These patches have been seen recently on Kernel-Mentors, and then
Kernel-Newbies ML, where Jesper Juhl kindly reviewed it. His feedback has
been incorporated. Thanks Jesper !
Its also gone to soekris-tech@soekris.com for possible testing by linux folks,
I've gotten 1 promise so far. Theyre mostly BSD folk over there, but we'll
see..
Device-file & Sysfs
The driver preserves the existing device-file interface, including the
write/cmd set, but adds v to 'view' the pin-settings & configs by inducing,
via gpio_dump(), a dev_info() call. Its a fairly crappy way to get status,
but it sticks to the syslog approach, conservatively.
Allowing users to voluntarily trigger logging is good, it gives them a
familiar way to confirm their app's control & use of the pins, and I've thus
reduced the pin-mode-updates from dev_info to dev_dbg.
I've recently bolted on a proto sysfs interface for both new drivers. Im not
including those patches here; they (the patch + doc-pre-patch) are still quite
raw (and unreviewed on KNML), and since they 'invent' a convention for GPIO, a
proper vetting is needed. Since this patchset is much bigger than my previous
ones, Id like to keep things simpler, and address it 1st, before bolting on
more stuff.
The driver-split
The Geode CPU and the PC-87366 Super-IO chip have GPIO units which share a
common pin-architecture (same pin features, with same bits controlling), but
with different addressing mechanics and port organizations.
The vintage driver expresses the pin capabilities with pin-mode commands
[OoPpTt],etc that change the pin configurations, and since the 2 chips share
pin-arch, we can reuse the read(), write() commands, once the implementation
is suitably adjusted.
The patchset adds a vtable: struct nsc_gpio_ops, to abstract the existing gpio
operations, then adjusts fileops.write() code to invoke operations via that
vtable. Driver specific open()s set private_data to the vtable so its
available for use by write().
The vtable gets the gpio_dump() too, since its user-friendly, and (could be
construed as) part of the current device-file interface. To support use of
dev_dbg() in write() & _dump(), the vtable gets a dev ptr too, set by both
scx200 & pc8736x _gpio drivers.
heres how the pins are presented in syslog:
[ 1890.176223] scx200_gpio.0: io00: 0x0044 TS OD PUE EDGE LO DEBOUNCE
[ 1890.287223] scx200_gpio.0: io01: 0x0003 OE PP PUD EDGE LO
nsc_gpio.c: new file is new home of several file-ops methods, which are
modified to get their vtable from filp->private_data, and use it where needed.
scx200_gpio.c: keeps some of its existing gpio routines, but now wires them up
via the vtable (they're invoked by nsc_gpio.c:nsc_gpio_write() thru this
vtable).
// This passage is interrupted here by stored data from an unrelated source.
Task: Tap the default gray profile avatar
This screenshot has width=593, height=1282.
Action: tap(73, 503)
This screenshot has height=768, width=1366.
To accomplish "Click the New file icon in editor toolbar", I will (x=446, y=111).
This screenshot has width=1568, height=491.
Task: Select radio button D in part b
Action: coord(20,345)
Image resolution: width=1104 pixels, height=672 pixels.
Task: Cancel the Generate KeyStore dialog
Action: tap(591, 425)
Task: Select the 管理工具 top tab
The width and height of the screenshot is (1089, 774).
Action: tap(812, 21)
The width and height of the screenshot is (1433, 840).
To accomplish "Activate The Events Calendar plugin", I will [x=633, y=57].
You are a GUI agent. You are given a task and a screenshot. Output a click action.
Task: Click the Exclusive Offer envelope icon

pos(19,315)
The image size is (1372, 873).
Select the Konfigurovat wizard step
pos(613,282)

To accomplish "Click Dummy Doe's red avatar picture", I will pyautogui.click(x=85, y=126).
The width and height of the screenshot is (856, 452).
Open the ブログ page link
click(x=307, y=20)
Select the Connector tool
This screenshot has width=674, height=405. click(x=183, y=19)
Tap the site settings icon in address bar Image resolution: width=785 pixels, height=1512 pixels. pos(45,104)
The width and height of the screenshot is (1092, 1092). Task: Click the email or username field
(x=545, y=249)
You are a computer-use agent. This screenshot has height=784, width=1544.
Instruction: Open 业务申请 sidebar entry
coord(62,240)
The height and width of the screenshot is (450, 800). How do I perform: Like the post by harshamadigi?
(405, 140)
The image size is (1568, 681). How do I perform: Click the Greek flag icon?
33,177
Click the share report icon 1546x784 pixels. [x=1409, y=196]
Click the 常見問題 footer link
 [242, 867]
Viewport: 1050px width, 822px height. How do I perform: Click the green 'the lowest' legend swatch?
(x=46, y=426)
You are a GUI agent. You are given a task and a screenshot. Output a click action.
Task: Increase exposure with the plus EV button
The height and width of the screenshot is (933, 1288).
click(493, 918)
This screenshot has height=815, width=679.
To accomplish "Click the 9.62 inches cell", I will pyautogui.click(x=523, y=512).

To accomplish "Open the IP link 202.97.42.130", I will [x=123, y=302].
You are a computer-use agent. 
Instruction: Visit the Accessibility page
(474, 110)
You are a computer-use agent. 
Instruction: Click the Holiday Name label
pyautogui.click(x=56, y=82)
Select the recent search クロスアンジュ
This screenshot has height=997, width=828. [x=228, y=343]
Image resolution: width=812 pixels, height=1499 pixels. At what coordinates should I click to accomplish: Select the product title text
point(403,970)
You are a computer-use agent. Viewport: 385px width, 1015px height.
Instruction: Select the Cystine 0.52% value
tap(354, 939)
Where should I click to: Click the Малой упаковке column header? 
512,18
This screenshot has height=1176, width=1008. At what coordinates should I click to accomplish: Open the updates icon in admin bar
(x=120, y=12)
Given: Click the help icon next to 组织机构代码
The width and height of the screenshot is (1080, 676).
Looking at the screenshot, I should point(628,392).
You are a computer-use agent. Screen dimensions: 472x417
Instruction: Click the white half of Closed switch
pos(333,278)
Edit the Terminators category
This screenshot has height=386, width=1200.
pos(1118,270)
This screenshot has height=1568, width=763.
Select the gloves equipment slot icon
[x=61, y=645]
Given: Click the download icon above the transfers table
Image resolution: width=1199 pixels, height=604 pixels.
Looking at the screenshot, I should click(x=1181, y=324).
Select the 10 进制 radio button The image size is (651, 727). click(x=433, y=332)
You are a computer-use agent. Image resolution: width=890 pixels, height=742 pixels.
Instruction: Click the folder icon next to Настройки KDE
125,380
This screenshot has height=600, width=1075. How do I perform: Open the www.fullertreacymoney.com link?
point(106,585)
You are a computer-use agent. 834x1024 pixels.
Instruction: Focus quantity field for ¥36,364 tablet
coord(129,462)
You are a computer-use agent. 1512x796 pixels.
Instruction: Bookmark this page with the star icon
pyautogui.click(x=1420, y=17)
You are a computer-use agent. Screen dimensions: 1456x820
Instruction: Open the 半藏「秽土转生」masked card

A driver-spcific open() initializes filp->private_data with the
vtable.
Once the split is clean, and the scx200_gpio driver is working, we copy and
modify the function and variable names, and rework the access-method bodies
for the different addressing scheme.
Heres a working overview of the patchset:
# series file for GPIO
# Spring Cleaning
gpio-scx/patch.preclean # scripts/Lindent fixes, editor-ctrl comments
# API Modernization
gpio-scx/patch.api26 # what I learned from LDD3
gpio-scx/patch.platform-dev-2 # get pdev, support for dev_dbg()
gpio-scx/patch.unsigned-minor # fix to match std practice
# Debuggability
gpio-scx/patch.dump-diet # shrink gpio_dump()
gpio-scx/patch.viewpins # add new 'command' to call dump()
gpio-scx/patch.init-refactor # pull shadow-register init to sub
# Access-Abstraction (add vtable)
gpio-scx/patch.access-vtable # introduce nsg_gpio_ops vtable, w dump
gpio-scx/patch.vtable-calls # add & use the vtable in scx200_gpio
gpio-scx/patch.nscgpio-shell # add empty driver for common-fops
# move code under abstraction
gpio-scx/patch.migrate-fops # move file-ops methods from scx200_gpio
gpio-scx/patch.common-dump # mv scx200.c:scx200_gpio_dump() to nsc_gpio.c
gpio-scx/patch.add-pc8736x-gpio # add new driver, like old, w chip adapt
# gpio-scx/patch.add-DEBUG # enable all dev_dbg()s
# Cleanups
# finish printk -> dev_dbg() etc
gpio-scx/patch.pdev-pc8736x # new drvr needs pdev too,
gpio-scx/patch.devdbg-nscgpio # add device to 'vtable', use in dev_dbg()
# gpio-scx/patch.pin-config-view # another 'c' 'command'
# gpio-scx/quiet-getset # take out excess dbg stuff (pretty quiet
now)
gpio-scx/patch.shadow-current # imitate scx200_gpio's shadow regs in
pc87*
# post KMentors-post patches ..
gpio-scx/patch.mutexes # use mutexes for config-locks
gpio-scx/patch.viewpins-values # extend dump to obsolete separate 'c' cmd
gpio-scx/patch.kconfig # add stuff for kbuild
# TBC
# combine api26 with pdev, which is just one step.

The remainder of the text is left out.